The practice of mothers being given their own summary upon discharge was also inconsistent.

Reasons given for this by staff were mothers not being provided their own copy was that paperwork was not always complete at the time of discharge, due competing priorities of managing busy and complex patient workloads. Other reasons reported included staff being unable to locate the mother at the time of discharge and "lack of trust by hospital staff that mothers could reliably" take their own summary back to their HC.

Health Centre participants reported receiving hospital summaries "sometimes months after the mother has been discharged or not at all". Eleven per cent of maternal records reviewed at the HCs, did not have a discharge summary for the birth that occurred during 2004-2006.

The most frequently reported consequences of absent or delayed discharge summaries were missed opportunities by HC staff to follow up the mother and infant upon their return to the community and provide postnatal and newborn checks, parenting support, ongoing management of postnatal complications and the failure to have medication regimes implemented or tests administered or pending test results followed up.

Bar-Zeev says as a result of past bad experiences, some mothers avoided going to the hospital to give birth. Instead, she says, they would have no prenatal care and go straight to the HC at the onset of labour. This was worryingly the case for 10 per cent of women.

"I'm not saying that hospital and HC staff isn't trying, but there needs to be a change in practices.
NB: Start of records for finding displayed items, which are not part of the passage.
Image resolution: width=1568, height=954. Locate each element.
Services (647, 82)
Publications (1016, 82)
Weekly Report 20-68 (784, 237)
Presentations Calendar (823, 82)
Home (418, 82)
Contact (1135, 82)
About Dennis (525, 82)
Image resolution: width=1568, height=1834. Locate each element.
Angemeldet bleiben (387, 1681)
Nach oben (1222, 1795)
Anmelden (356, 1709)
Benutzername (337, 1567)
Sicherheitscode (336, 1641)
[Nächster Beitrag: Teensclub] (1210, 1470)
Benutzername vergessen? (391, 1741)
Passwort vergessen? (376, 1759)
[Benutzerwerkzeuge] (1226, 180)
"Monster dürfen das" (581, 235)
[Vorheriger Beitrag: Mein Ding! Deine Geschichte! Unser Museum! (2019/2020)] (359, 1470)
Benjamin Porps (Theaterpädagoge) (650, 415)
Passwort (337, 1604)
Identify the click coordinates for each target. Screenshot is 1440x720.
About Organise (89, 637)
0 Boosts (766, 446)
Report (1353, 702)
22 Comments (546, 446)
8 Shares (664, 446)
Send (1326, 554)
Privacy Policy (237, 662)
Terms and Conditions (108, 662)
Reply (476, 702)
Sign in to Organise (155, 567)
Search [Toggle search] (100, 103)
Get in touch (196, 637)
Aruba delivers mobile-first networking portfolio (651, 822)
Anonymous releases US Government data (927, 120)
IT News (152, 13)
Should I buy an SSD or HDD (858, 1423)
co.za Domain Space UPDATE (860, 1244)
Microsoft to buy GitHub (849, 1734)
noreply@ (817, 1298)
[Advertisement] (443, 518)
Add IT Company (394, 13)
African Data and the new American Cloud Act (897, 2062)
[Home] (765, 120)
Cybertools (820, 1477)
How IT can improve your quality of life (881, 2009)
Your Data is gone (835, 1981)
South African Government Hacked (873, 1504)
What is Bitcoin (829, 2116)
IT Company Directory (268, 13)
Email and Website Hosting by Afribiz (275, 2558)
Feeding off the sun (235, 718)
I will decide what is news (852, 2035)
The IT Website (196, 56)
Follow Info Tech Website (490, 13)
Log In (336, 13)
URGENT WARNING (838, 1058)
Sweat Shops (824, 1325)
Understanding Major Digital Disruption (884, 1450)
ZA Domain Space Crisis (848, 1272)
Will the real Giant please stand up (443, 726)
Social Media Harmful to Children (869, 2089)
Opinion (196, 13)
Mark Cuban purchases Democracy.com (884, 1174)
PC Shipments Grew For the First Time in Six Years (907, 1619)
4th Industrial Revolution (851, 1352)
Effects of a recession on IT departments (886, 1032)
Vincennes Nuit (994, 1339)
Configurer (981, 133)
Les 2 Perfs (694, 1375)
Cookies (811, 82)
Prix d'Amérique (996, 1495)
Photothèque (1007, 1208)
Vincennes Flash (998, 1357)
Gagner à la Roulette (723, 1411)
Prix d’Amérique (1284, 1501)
In fact, the majority agree with this," she says.

"And there has been change. We report our findings to the NT government, policy advisors and hospitals, so they are well aware of the issues."

The 1+1 = A Healthy Start to Life project is currently in the evaluation phase and will finish next year. The finding of the study, 'From hospital to home: The quality and safety of a postnatal discharge system used for remote dwelling Aboriginal mothers and infants in the top end of Australia' was published online in June in Midwifery.